“Therefore have I also made you contemptible and
base before all the people, according as ye have not kept my ways, but have been partial in the law.” (Mal 2:9
AV)
Just prior to this statement, the prophet is
rebuking the people for bringing substandard sacrifices to the temple for
offering. They have held back in their
tithes and offerings. In short, the people
have been observing the law, but at their own level of commitment or with their
own value system. The people, when they
returned from the captivity, did not rededicate themselves to wholeheartedly
follow the law. It was an obedience of convenience. The law was partial. Or, rather, they were partial towards the
law. The word ‘…partial…’ is interesting
here. It means to be lifted up and above. In other words, where the law is concerned,
the people saw it as though they were the higher standard. Not the law.
They were lifted up above the law.
How appropriate to compare the same attitude with what we see today.
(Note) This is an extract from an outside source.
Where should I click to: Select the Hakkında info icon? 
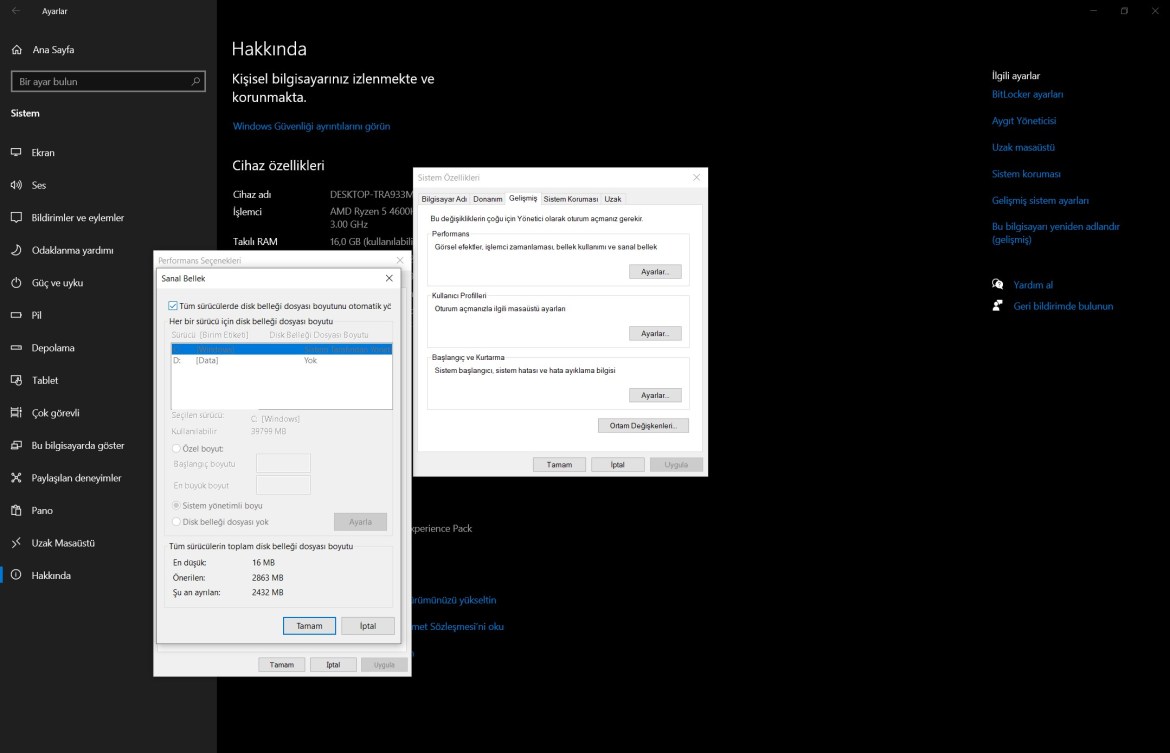(x=16, y=575)
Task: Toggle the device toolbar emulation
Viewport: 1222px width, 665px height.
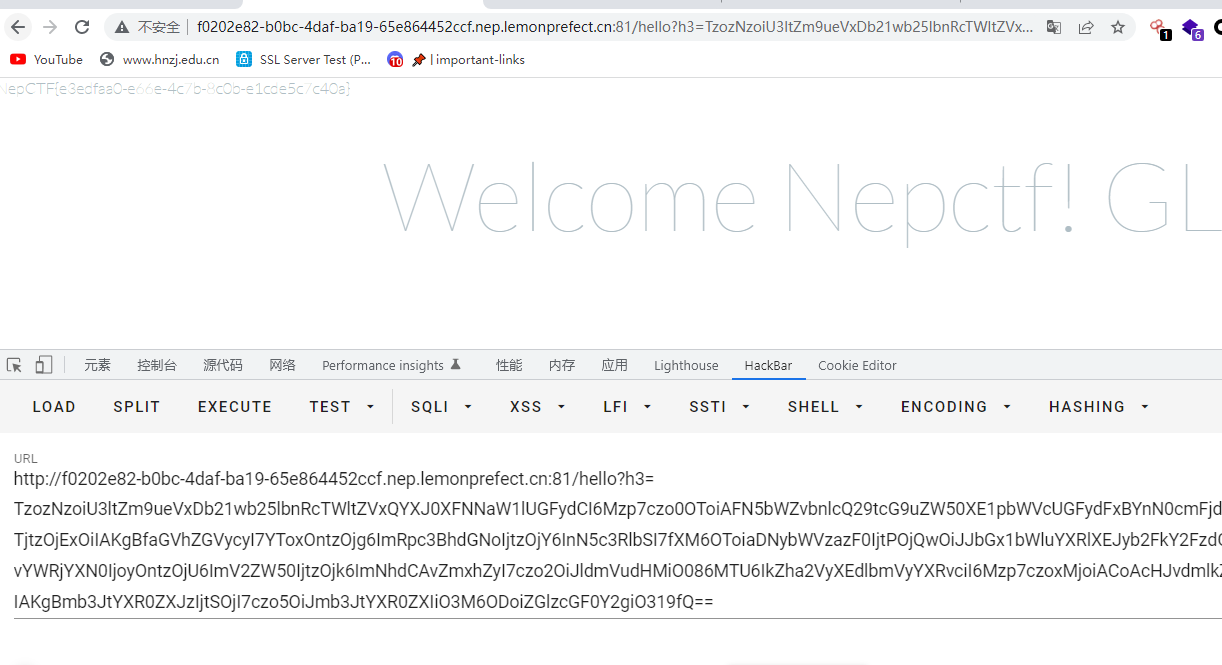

It is funny the things one learns if he stops long
enough to open his eyes. There are two
kinds of people in the world. There are
those who trust their own judgment and will go headlong into something without
sufficient research. If there is task at
hand with instructions included, he will ignore the information supplied and
conquer the project, making more mistakes along the way which were not warranted
for such a task. Then there are those
who will read the supplied materials all the way through. No matter how stringent and overreaching the
instructions might be, they will follow them to the tee. I am not of the later group. I am somewhere in the middle. Realizing instructions are written for the
protection of the manufacturer first, there are certain hacks that make the
task more efficient and effective if ignored.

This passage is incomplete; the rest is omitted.